Page is a not externally linkable
- Google
-- Google News Archive
---- Google's Florida Update - a fresh look


claus - 4:30 pm on Dec 19, 2003 (gmt 0)


merlin30:
The assumption that a search engine must make about any page it finds is that the page contains mostly nonsense and is of little value - until *reliable* evidence suggests otherwise.
For some odd subsets of pages this seems like an okay asumption, but across the whole 4 billion page set, i'd say it was the reverse: The page in question generally has value, you just have to figure out for what purposes that page has said value.

>> Google doesn't yet know that a Keyboard Gift is a type of Gift.
>> So it doesn't highlight Gifts and Gifts. Why doesn't it know?

Now, that's an interesting one, and it does shed some light on what's really happening. The word "gift" is not just a gift, you see.
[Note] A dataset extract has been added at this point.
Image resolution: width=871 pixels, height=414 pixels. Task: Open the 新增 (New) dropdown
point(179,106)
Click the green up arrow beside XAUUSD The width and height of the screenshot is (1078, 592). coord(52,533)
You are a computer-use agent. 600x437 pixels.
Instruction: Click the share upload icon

Here are five queries with the last two in Danish, none are so specific that they can harm or benefit any members, so i think they're okay to post:

1) christmas gift
- identifies topic of "gifts", stemming or broad match occurs.

2) birthday gift
- identifies topic of "gifts", stemming or broad match occurs.

3) keyboard gift
- does not identify topic of "gifts", only singular "gift" is matched/highlighted.
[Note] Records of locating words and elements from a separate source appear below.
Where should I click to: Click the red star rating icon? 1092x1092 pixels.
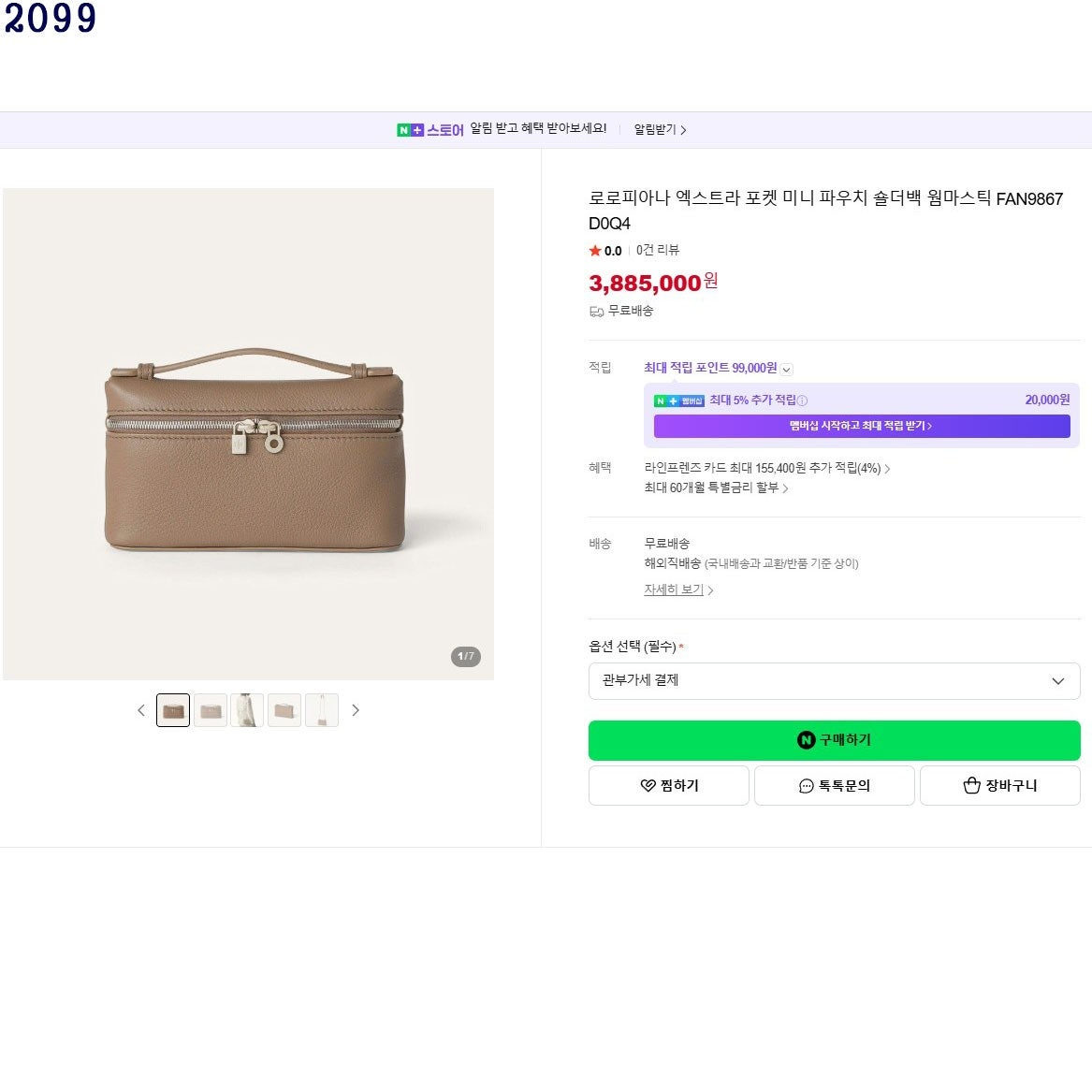pos(595,251)
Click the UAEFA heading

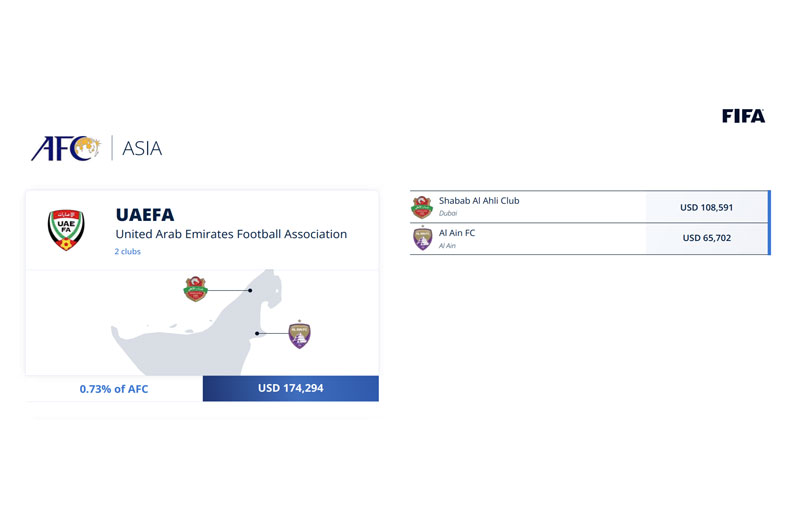[x=145, y=215]
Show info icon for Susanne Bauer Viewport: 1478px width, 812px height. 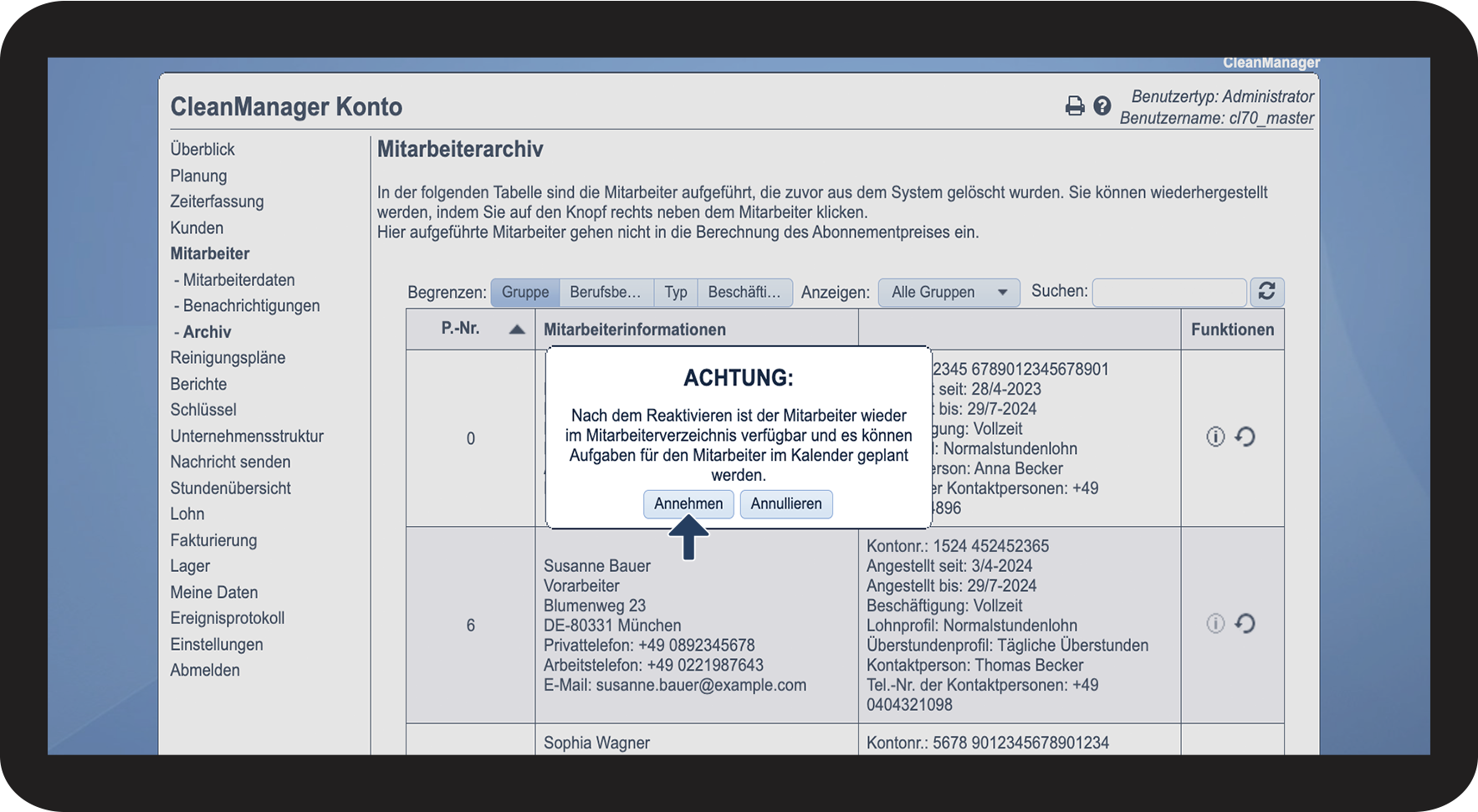1215,624
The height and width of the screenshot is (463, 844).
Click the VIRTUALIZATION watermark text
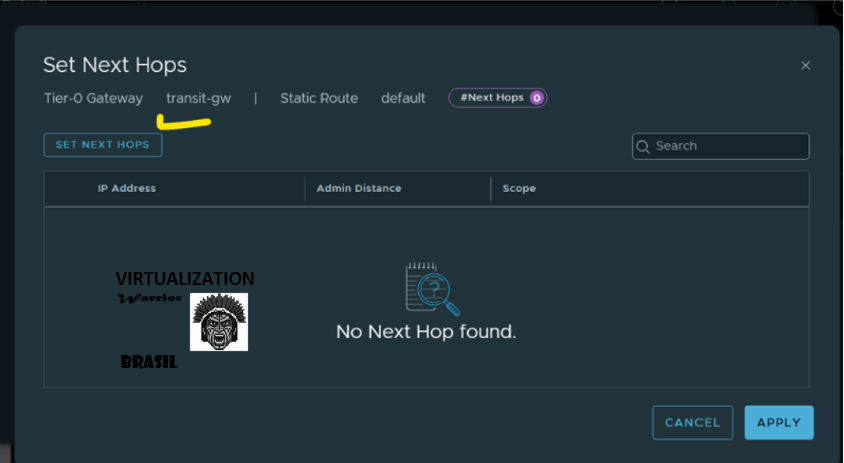pyautogui.click(x=184, y=278)
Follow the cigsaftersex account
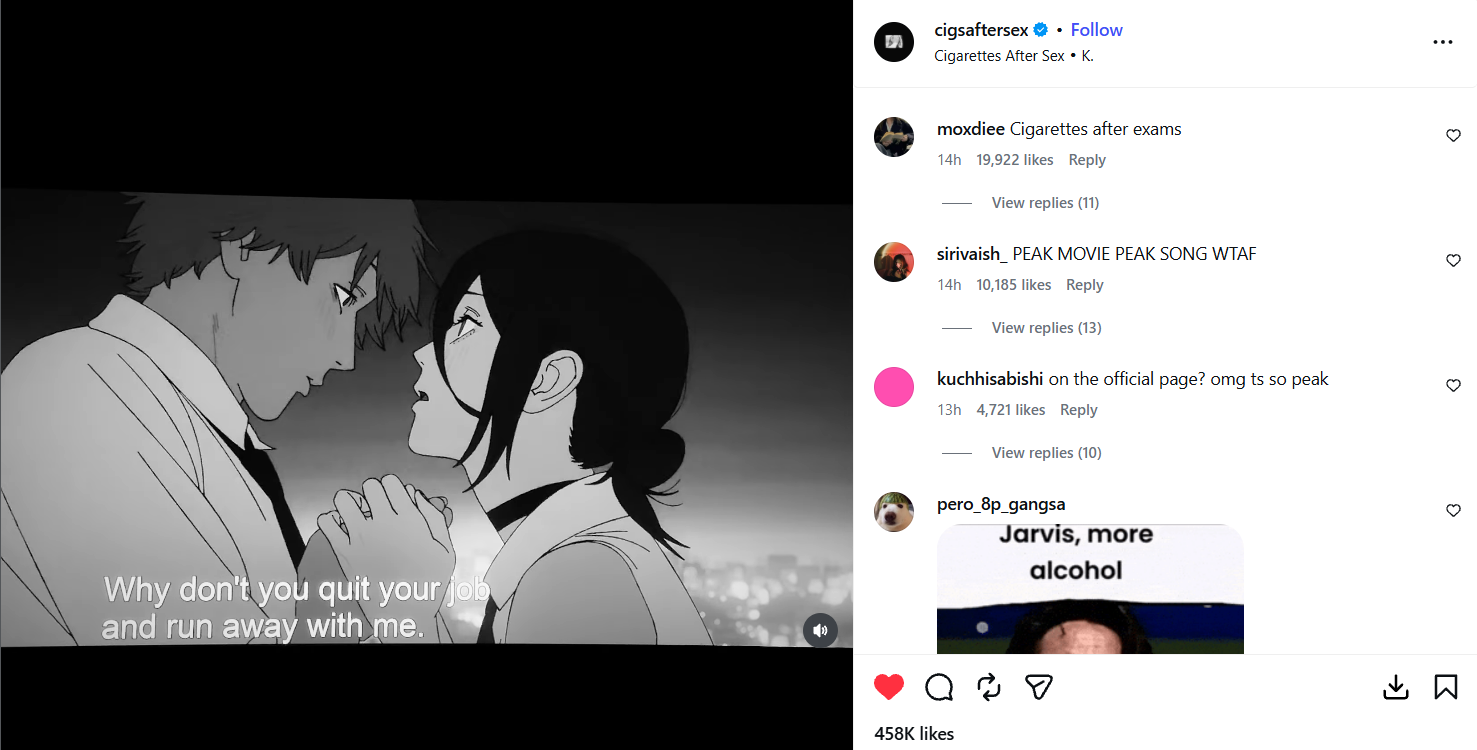The image size is (1477, 750). tap(1096, 30)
4) blev gift (Danish for "were married" as in "they were married")
- does not identify topic of "gifts", only singular "gift" is matched/highlighted.

5) rotte gift (Danish for "rat poison")
- does not identify topic of "gifts", only singular "gift" is matched/highlighted.

So, clearly there is some kind of ruleset that decides that if "gift" is used nearby "christmas" or "birthday", then it's a search on the topic of gifts, and both the singular and plural versions are matched. If "keyboard" was a common occasion for gift-giving the stemming would occur here too, but it isn't so it doesn't.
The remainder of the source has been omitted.